The Street of Seven Stars
       This was a crushing blow. The Portier wilted. Such things come from telling one's cousin, who keeps a brushshop, what is in one's heart. Yesterday his wife had needed a brush, and to-day—Himmel, the girl must go!     

       Harmony knew also that she must go. The apartment was large and expensive; Rosa ate much and wasted more. She must find somewhere a tiny room with board, a humble little room but with a stove. It is folly to practice with stiffened fingers. A room where her playing would not annoy people, that was important.     

       She paid Rosa off that morning out of money left for that purpose. Rosa wept. She said she would stay with the Fraulein for her keep, because it was not the custom for young ladies to be alone in the city—young girls of the people, of course; but beautiful young ladies, no!     

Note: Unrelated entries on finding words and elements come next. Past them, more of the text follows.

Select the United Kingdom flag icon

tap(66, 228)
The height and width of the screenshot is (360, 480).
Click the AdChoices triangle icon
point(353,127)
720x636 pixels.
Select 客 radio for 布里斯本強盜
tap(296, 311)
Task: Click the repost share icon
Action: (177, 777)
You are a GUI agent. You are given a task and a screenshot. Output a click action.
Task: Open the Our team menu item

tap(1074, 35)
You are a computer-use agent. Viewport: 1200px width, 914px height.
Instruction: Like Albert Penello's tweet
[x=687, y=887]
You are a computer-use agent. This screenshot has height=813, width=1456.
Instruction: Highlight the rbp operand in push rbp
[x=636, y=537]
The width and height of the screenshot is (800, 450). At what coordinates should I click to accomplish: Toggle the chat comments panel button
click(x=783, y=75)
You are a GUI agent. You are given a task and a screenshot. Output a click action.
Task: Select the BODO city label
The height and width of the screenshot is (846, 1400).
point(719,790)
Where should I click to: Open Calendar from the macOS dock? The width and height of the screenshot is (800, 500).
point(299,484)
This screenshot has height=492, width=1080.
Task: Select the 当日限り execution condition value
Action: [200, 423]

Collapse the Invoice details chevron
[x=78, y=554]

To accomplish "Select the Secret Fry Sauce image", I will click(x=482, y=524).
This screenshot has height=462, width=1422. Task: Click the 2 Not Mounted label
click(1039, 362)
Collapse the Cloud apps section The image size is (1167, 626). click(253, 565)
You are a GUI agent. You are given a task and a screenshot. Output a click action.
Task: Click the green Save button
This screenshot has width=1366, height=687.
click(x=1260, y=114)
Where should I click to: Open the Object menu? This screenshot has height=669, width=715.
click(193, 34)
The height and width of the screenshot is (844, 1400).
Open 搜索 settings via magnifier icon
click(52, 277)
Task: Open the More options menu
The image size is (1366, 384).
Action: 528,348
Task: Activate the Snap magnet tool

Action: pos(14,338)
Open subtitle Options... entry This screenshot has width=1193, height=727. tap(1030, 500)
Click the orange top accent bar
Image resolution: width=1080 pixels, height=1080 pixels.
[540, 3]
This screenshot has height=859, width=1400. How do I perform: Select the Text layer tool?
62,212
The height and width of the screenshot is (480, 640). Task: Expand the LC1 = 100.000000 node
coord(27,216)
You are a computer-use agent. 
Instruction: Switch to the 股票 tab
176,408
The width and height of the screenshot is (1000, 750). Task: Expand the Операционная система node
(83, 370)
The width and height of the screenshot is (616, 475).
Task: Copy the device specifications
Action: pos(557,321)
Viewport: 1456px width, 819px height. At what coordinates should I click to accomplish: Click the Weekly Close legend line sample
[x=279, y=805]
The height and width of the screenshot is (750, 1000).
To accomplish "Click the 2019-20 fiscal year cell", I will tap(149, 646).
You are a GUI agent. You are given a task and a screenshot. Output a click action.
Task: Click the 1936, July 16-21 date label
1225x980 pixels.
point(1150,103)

       Harmony gave her an extra krone or two out of sheer gratitude, but she could not keep her. And at noon, having packed her trunk, she went down to interview the Portier and his wife, who were agents under the owner for the old house.     

       The Portier, entirely subdued, was sweeping out the hallway. He looked past the girl, not at her, and observed impassively that the lease was up and it was her privilege to go. In the daylight she was not so like the angel, and after all she could only play the violin. The angel had a voice, such a voice! And besides, there was an eye at the crack of the door.     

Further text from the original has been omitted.